BNP Capital stood to rake in more than R300-million for a capital-raising deal with South African Airways and when that crashed amid a public outcry, former SAA chairperson Dudu Myeni single-handedly signed off on a R49.9-million cancellation fee to the company.
Grissag AG, a company belonging to Free State businessman Pieter Van der Merwe and a Russian financier, Sergey Pokusaev, was installed into three different bids to help SAA raise R15-billion to consolidate its debt portfolio under highly questionable and controversial circumstances in 2015/2016.
Testifying at the State Capture Commission on Friday, June 14, Van der Merwe explained how a BNP Capital representative contacted him to partner on the deal.
This was after two earlier bids involving Grissag were unsuccessful. Once because it had failed an SAA due diligence and a second time because National Treasury had blocked the Free State Development Corporation (FDC) from stepping outside its mandate to bail out SAA through a partnership with Grissag.
Van der Merwe took the Commission through each of the failed partnerships and then described as “false” claims by BNP Capital, a middleman, that the company had to pay Grissag $5-million as a result of SAA cancelling the deal.
SAA was forced to terminate the deal amid a threat of legal action by civic organisation Outa.
Van der Merwe testified about claims contained in letters that BNP’s then CEO, Daniel Mahlangu, had written to SAA as the deal was disintegrating.
Mahlangu had motivated for a 50% cancellation fee and told the airline that Grissag had incurred costs relating to the fund-raising deal that included efforts by Chinese, Brazilian and Abu Dhabi investors.
Not true, said Van der Merwe, adding that Grissag’s funders were not known to anyone, let alone BNP Capital.
“Our funders have never been disclosed to anyone, they’re definitely not Chinese or Brazilian.”
Asked about the multimillion-dollar cancellation fee that BNP had motivated for, Van der Merwe again said, not true.
“There was no contract so there was no basis for a cancellation fee.”
BNP had told SAA that the cancellation fee was to cover expenses such as flying Grissag executives around the world to drive the fund-raising bid.
Mahlangu, in his letters, had explained that four Grissag directors had been dispatched to Paris – they allegedly came from Brazil, Canada and Russia.
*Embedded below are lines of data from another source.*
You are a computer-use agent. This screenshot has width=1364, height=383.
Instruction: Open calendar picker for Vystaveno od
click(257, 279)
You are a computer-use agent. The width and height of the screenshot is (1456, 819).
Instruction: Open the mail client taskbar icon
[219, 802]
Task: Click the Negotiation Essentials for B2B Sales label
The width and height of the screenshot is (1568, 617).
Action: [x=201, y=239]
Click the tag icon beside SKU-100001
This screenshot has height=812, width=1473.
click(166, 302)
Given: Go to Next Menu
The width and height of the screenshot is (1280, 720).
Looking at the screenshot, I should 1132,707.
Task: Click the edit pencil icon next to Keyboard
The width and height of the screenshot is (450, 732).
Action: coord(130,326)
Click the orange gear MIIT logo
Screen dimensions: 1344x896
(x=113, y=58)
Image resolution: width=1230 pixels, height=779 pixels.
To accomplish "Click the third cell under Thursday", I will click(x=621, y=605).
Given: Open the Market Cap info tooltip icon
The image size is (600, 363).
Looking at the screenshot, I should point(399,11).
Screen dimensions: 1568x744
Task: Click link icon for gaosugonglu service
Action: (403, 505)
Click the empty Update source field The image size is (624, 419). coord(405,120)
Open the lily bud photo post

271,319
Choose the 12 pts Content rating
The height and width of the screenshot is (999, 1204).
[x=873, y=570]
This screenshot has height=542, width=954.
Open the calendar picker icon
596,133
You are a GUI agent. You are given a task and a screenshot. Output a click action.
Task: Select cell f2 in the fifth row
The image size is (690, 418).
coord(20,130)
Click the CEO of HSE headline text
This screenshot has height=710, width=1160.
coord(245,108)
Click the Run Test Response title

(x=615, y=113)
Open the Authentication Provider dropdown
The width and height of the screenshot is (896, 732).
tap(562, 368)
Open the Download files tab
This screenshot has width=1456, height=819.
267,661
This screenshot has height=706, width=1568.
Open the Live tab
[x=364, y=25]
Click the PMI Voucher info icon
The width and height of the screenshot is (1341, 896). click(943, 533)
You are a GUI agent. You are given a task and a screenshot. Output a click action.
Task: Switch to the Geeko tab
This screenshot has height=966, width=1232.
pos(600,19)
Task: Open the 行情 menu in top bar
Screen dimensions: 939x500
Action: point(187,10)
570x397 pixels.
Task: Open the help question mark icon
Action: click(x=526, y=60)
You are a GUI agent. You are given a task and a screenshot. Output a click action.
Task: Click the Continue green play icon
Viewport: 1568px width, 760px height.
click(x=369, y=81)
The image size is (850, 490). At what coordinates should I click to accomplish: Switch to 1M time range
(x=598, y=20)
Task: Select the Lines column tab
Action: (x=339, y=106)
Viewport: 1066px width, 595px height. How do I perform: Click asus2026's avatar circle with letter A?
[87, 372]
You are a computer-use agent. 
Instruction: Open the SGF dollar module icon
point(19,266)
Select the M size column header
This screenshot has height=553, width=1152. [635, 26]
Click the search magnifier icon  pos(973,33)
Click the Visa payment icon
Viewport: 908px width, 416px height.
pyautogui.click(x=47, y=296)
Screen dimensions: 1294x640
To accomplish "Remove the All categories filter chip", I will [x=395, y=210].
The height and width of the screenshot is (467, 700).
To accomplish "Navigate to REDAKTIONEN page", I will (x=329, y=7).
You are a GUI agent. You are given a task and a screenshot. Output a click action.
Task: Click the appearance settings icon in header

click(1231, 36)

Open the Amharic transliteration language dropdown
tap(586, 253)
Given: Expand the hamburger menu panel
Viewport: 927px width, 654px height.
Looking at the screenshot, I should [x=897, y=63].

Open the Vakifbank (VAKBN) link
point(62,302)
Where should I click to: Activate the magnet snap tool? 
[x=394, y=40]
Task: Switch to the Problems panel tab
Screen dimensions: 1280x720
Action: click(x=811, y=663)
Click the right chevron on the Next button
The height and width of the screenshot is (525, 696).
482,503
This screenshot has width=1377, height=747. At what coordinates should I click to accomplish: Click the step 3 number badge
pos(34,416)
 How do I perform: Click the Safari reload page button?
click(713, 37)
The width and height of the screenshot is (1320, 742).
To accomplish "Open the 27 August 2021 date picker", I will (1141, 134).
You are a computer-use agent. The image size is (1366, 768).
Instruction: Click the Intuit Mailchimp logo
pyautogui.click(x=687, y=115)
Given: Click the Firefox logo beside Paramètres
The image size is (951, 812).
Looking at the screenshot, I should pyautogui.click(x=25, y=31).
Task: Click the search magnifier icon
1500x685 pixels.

He also wrote that Grissag had to keep them in Paris from 1-8 June 2016 while waiting for word from SAA, thereby incurring flight and accommodation costs.
Said Van der Merwe: “Grissag only had two directors at the time.”
He told the Commission that he did not travel to Paris on 1 June and neither did his Russian partner, Pokusaev.
“I know that because I make all his travel arrangements.”
BNP’s cancellation demand also sought to include cover for “breakage costs” incurred by Grissag as a result of the company allegedly tapping into overseas investments for the deal that didn’t come to fruition.
Van der Merwe also poured cold water over this claim.
The Commission heard that Mahlangu sent SAA a second letter for the cancellation fee, this time revising the amount to R49.9-million.
When confronted with the request for board approval, Myeni merely said: “I approve,” the Commission heard.
Grissag AG was registered in 2015. The company had no real trade record or even a Google presence, but executives at SAA frantically pushed to install the unknown company as an arranger for the debt-consolidation package.
The deal eventually cost former SAA group treasurer Cynthia Stimpel her job after she sounded the alarm over a string of irregularities.
Van der Merwe said he had first met his Russian partner on a business trip to Zimbabwe in 2015. They decided to pursue funding deals in South Africa and set up Grissag AG.
Van der Merwe said he is a resident of the Free State and once the company started operating he met officials from the FDC because he was keen to get into the gap-housing market. He put together a proposal, but that didn’t work out.
Then a small-town lawyer called him out of the blue to introduce him to an entity called Seacrest Investments, the company that ended up being recommended for the SAA deal at the initial stage.
The Commission has heard that Seacrest was recommended for the deal subject to a full due diligence and conditions precedent, but the board rejected the company.
While the airline’s finance team wanted to go back to the market for new proposals, the SAA board suddenly introduced the FDC, allegedly instructing executives to urgently negotiate and conclude the deal.
This instruction, the Commission heard, was based only on a letter of offer from the FDC, one that contained no figures and which specifically stated that it was not a commitment letter.
Following internal push-back and questions about the legality of the FDC getting involved in the deal, BNP Capital emerged as the third option for the deal.
The State Capture Commission has heard extensive testimony by Stimpel about how former acting CFO Phumeza Nhantsi and others allegedly tried to conceal the presence of Grissag in the two subsequent bids.
In the end, Nhantsi signed off on a costly term sheet paving the way for BNP Capital and Grissag to be appointed – this took place during a meeting in her office that took no more than 10minutes, Van der Merwe testified.